A Conversation on Privacy - nomoba
https://theintercept.com/a-conversation-about-privacy/
======
mtgx
Privacy is great, but I feel that when a terrorist attack happens it's too
easy for governments all over to start dismissing its importance and say "Come
on, do you really not want to give any of your privacy away so we can keep you
safe from terrorist attacks?! Really? REALLY??"

Now it's going to happen in Europe, too. We need to focus the discussion more
on _data protection_. Because then the compromise isn't as obvious, and they
would be talking about undermining data protection with their anti-encryption
and anti-strong security legislation. People do want their data to be secure,
even if most don't understand all the intricacies of it.

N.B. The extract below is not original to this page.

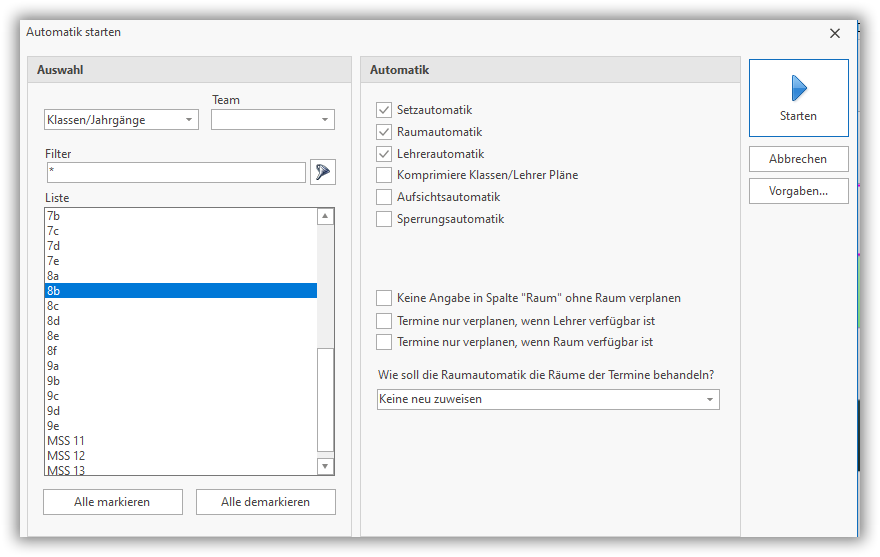Viewport: 880px width, 557px height.
Task: Click the blue Starten play button
Action: pyautogui.click(x=798, y=98)
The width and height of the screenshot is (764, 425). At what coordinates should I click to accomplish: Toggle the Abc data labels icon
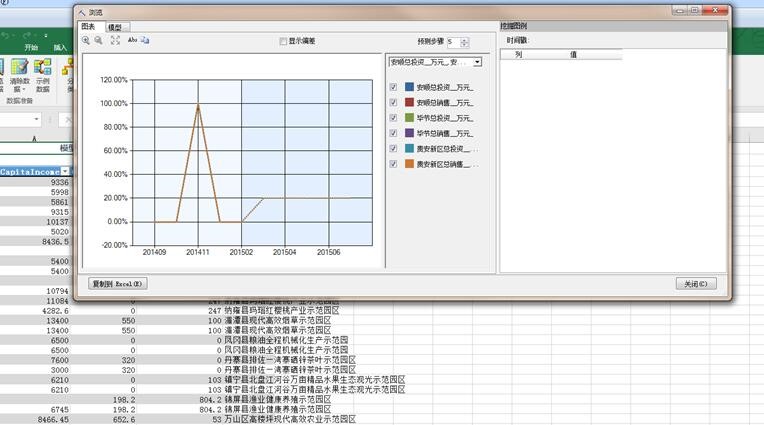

The US government (and UK, and France) currently holds the position that if
you're a company you _shouldn 't_ be using encryption you can't decrypt. So
basically they are also arguing against future technologies such as ZeroDB or
homomorphic encryption, which could help a _great deal_ against data breach.

That's just crazy. When companies get hacked left and right and millions of
people's data is exposed each time, how can they possible hold that position?
I think that's how we should argue against them.

------
Dowwie
This was a great discussion -- one of the most important to-date

------
citizensixteen
Any alternative viewing options? I am trying to live a flash-free life.